If you have been feeling ill, fatigued or experiencing other similar symptoms that are out of the norm for you, then you may want to consider some of these questions:
- How much time do you spend in your car? Obviously, you are more likely to be subjected to feeling ill from your car if you are a traveling salesperson who works and practically lives out of your car. In fact, truckers are often dealing with illnesses related to the inside of their cab, such as mice infestations, that the average driver doesn’t have to deal with. Realistically evaluate how much time you spend in your car each week.
- What is the history of your car? Even if you bought a used car that looks great, you still don’t know its history. A new coat of paint and a cleaned up engine are great for resale value. It doesn’t mean you know anything about the ventilation system or when the last time the ducts were cleaned out.
What about storage? You could mean well by keeping your car protected in a carport during part of the year or at night, but may not realize it could be doing more harm than good. If there is any dampness allowed to linger in storage, this can become a serious mold problem. You could also get rodent droppings in your air ducts, the fabric of the interior or other places, which means you are inhaling that when you are in the car.

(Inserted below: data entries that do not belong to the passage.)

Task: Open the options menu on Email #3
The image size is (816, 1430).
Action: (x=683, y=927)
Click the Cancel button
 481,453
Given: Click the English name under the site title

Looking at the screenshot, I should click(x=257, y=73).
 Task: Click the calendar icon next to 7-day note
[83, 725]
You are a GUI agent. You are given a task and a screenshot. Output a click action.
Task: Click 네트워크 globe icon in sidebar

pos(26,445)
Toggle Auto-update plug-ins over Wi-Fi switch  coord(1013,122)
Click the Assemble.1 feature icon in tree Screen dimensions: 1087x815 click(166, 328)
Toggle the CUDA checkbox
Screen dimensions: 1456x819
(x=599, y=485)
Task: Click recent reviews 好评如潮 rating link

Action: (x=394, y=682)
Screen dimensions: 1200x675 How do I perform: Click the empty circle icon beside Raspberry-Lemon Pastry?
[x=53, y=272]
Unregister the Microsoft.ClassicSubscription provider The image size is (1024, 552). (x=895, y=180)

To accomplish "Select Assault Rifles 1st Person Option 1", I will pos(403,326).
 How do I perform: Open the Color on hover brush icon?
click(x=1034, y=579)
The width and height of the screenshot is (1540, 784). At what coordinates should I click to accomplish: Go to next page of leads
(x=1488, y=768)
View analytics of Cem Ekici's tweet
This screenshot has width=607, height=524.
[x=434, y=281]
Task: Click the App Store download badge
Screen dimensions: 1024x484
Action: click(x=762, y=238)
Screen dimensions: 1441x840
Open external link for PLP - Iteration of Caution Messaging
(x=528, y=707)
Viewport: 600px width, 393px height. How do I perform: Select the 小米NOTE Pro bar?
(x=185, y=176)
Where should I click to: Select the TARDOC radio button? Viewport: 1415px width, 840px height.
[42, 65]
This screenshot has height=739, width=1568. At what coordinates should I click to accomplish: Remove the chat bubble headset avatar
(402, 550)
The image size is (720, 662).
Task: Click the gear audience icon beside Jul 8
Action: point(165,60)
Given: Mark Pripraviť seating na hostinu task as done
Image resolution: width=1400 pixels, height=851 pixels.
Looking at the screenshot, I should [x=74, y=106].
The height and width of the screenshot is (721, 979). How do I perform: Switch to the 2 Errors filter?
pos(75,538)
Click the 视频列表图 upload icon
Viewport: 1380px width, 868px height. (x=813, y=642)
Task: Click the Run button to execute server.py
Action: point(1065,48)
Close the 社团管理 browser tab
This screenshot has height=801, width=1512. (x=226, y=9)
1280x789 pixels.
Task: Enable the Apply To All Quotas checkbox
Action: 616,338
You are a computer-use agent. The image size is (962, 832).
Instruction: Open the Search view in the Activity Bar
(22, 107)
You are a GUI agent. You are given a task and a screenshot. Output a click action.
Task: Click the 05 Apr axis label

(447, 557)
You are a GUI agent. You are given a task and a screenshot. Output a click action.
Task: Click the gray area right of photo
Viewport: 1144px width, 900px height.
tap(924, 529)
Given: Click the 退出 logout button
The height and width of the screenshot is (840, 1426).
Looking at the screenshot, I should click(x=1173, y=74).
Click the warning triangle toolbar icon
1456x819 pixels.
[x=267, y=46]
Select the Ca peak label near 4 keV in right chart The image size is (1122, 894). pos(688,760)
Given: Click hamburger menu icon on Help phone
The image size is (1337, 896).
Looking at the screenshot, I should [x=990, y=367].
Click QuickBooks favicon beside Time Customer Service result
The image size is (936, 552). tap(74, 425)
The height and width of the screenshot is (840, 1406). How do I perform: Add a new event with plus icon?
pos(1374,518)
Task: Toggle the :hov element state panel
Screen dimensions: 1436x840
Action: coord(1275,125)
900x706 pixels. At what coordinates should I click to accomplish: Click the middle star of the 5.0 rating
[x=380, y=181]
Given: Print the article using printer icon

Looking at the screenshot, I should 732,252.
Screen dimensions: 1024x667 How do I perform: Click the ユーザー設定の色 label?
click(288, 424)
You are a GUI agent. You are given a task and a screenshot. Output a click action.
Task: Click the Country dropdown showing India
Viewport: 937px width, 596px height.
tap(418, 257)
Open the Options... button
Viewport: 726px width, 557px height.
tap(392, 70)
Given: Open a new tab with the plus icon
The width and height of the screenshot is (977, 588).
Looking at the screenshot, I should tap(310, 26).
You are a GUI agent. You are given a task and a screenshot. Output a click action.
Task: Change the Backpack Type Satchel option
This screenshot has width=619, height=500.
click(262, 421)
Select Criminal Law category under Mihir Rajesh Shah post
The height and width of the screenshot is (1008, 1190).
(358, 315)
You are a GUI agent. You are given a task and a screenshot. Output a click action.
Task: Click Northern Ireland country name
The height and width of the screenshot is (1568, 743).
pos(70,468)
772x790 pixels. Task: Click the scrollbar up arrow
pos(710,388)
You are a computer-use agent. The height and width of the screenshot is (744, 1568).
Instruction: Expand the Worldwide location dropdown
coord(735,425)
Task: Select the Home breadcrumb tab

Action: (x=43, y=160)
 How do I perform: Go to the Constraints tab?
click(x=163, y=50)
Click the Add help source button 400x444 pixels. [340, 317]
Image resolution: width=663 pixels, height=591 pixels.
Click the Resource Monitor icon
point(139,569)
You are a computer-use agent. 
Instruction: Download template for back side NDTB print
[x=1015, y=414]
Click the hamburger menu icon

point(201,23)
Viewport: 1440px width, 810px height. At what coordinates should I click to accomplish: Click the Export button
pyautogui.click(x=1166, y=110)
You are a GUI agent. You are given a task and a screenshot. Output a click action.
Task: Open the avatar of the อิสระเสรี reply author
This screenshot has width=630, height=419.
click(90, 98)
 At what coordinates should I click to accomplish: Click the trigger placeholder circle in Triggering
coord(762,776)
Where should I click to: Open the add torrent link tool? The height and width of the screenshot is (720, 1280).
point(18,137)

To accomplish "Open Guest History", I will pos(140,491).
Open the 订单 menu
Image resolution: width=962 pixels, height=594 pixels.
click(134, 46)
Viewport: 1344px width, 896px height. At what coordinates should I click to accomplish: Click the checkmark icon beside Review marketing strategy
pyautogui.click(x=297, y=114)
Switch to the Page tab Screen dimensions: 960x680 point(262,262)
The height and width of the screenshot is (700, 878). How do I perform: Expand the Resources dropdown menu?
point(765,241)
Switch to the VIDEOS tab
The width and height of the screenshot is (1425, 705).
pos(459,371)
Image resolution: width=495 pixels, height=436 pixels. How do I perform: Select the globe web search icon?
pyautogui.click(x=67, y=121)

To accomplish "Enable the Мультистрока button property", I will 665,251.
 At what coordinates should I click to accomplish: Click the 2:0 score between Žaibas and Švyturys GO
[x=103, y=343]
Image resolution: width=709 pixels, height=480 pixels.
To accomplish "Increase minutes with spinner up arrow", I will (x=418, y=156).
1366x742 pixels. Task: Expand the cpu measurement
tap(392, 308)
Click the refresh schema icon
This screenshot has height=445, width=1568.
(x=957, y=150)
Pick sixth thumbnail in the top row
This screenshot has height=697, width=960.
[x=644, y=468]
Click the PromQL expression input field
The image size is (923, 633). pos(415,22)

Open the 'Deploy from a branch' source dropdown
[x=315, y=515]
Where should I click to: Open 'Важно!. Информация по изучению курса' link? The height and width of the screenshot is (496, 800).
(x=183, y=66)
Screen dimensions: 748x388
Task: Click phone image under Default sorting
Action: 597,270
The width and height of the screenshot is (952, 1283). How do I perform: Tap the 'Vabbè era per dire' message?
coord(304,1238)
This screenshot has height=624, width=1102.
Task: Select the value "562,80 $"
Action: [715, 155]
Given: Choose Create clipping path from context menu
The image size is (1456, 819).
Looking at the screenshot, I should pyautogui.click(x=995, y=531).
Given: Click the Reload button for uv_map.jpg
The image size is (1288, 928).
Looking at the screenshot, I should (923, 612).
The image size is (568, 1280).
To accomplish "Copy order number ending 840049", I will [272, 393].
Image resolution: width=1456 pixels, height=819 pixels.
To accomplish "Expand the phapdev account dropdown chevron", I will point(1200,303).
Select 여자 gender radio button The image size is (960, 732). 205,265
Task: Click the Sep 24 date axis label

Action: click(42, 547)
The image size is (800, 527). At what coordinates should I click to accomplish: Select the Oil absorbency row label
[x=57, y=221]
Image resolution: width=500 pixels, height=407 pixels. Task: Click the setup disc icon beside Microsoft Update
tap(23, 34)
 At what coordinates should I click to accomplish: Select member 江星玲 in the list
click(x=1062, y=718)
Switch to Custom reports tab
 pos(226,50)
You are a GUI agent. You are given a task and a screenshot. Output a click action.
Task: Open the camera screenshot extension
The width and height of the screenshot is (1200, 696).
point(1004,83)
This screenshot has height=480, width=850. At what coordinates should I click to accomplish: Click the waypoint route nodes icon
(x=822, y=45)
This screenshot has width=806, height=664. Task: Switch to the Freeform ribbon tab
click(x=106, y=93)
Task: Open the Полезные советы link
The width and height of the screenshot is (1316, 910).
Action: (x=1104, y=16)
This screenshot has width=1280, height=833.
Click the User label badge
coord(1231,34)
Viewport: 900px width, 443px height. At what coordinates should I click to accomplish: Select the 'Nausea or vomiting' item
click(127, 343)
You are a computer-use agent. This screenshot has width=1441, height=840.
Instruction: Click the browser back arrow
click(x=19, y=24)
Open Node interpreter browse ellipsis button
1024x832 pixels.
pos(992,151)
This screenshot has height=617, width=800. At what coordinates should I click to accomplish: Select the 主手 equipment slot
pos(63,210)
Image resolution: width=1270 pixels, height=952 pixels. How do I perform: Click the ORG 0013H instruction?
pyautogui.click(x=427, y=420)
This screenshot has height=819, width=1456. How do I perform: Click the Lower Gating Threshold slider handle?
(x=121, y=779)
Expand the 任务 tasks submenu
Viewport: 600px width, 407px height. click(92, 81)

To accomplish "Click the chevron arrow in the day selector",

The main culprit that could be making you sick in your car is more than likely the heating and cooling system, just like in your home. Usually the biggest problems relate back to mold or rodent droppings. If you actually find evidence of rodents, especially within the interior, you should make sure you clean up properly to do away with potential health problems.
Making a Change
Whether your car is new to you or not, you should get a “check up,” especially if you suspect your car may be making you sick. When you get a new or used car you always get your insurance in place, right? So why not also make it a point to get things such as the air ducts inspected, as well as the engine?
Remember, if you smell something off, you probably already have a serious problem. Don’t wait until the problem is further along than it needs to be. Get your car checked out to make sure you aren’t exposing yourself to harmful mold, mildew or rodent excrement that could lead to serious health problems over time. In this case, it is certainly better safe than sorry.